Presumably earning the lion’s share of that titanic budget are Ryan Reynolds, Dwayne Johnson, and Gal Gadot, who form an antagonistic trifecta all on the hunt for bejewelled eggs that formerly belonged to Cleopatra, worth roughly $300 million (and equal to one and a half Red Notices). Johnson plays FBI analyst John Hartley, while Reynolds and Gadot are rival thieves, him the notorious Nolan Booth and her the mysterious Bishop. After Hartley thwarts Booth’s first heist in Rome, the Bishop manages to get her hands on the egg, framing Hartley for the theft and managing to get him thrown in a Russian prison alongside Booth, forcing the pair to work together to find the eggs and clear Hartley’s name.
It’s the first of many plot points that are just hand-waved by writer-director Rawson Marshall Thurber, never believably explaining how anything is actually happening. Escapes are effortless, impossible geographical problems are solved off-screen, and all the characters (heroes and villains) aims their guns like they’re ten vodkas deep. Stakes are also non-existent from the off, so there are never any real thrills or triumphs. This is a film with the boring motions of a sub-sub-par Indiana Jones adventure.
Johnson and Reynolds are each pretty much genres unto themselves at this point, and your tolerance for Red Notice as a whole will depend on how much you enjoy their separate but semi-compatible schticks, as the pair really are on autopilot. They’ve both been much more fun as leads in the past than they are here (Reynolds looks particularly bored), and while Gadot is having more fun, she actually doesn’t get a whole lot of screen time, save for the incoherent, sequel-baiting final 20 minutes.

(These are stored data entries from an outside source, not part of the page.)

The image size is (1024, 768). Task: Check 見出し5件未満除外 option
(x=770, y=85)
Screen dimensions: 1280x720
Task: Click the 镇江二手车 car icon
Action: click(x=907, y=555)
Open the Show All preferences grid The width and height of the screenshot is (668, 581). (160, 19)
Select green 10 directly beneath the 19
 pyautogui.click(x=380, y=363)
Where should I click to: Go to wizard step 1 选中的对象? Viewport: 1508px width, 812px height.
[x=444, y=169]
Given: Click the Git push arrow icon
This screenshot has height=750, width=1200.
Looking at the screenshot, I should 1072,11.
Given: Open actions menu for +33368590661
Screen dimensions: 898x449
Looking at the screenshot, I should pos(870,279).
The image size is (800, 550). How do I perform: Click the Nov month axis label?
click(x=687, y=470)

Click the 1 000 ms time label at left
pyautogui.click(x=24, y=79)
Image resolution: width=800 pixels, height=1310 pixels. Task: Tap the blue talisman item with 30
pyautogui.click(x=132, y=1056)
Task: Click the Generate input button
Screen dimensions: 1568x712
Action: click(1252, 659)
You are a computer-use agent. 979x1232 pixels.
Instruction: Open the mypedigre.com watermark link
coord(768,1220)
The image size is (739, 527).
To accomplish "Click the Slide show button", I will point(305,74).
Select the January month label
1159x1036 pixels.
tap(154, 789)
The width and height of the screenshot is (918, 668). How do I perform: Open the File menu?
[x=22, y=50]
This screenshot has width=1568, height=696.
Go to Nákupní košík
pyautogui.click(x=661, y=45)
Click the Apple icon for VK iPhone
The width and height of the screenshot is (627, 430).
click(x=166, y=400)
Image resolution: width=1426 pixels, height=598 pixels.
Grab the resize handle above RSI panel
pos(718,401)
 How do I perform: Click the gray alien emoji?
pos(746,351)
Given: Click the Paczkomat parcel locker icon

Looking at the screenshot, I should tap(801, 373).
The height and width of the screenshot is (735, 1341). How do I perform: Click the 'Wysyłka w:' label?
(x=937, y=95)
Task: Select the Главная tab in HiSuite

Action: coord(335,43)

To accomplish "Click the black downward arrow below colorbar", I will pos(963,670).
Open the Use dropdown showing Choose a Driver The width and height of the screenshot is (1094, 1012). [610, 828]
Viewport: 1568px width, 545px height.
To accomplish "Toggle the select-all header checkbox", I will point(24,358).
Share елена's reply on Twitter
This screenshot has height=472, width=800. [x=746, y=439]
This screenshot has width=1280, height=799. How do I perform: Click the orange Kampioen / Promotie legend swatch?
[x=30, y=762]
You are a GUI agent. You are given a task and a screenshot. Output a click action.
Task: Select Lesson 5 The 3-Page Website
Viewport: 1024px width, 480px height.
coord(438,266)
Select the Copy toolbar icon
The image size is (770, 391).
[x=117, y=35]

The most frustrating thing about Red Notice is that it didn’t even have to be all that good to be enjoyable. A mega-budget globe-trotting heist adventure not based on an existing IP should be a slam dunk by default, but Thurber and his cast can’t even muster up the basic fundamentals of an entertaining time at the movies. From leads with barely any chemistry to awful and repetitive set-pieces, it’s constantly tripping up over its own inadequacies, rushed and bloated at the same time. It’s too bland to be truly hateable, but it's also too bad to even remotely enjoy. Let’s just hope the inevitable sequels remember they're meant to be fun.
Red Notice is now streaming on Netflix.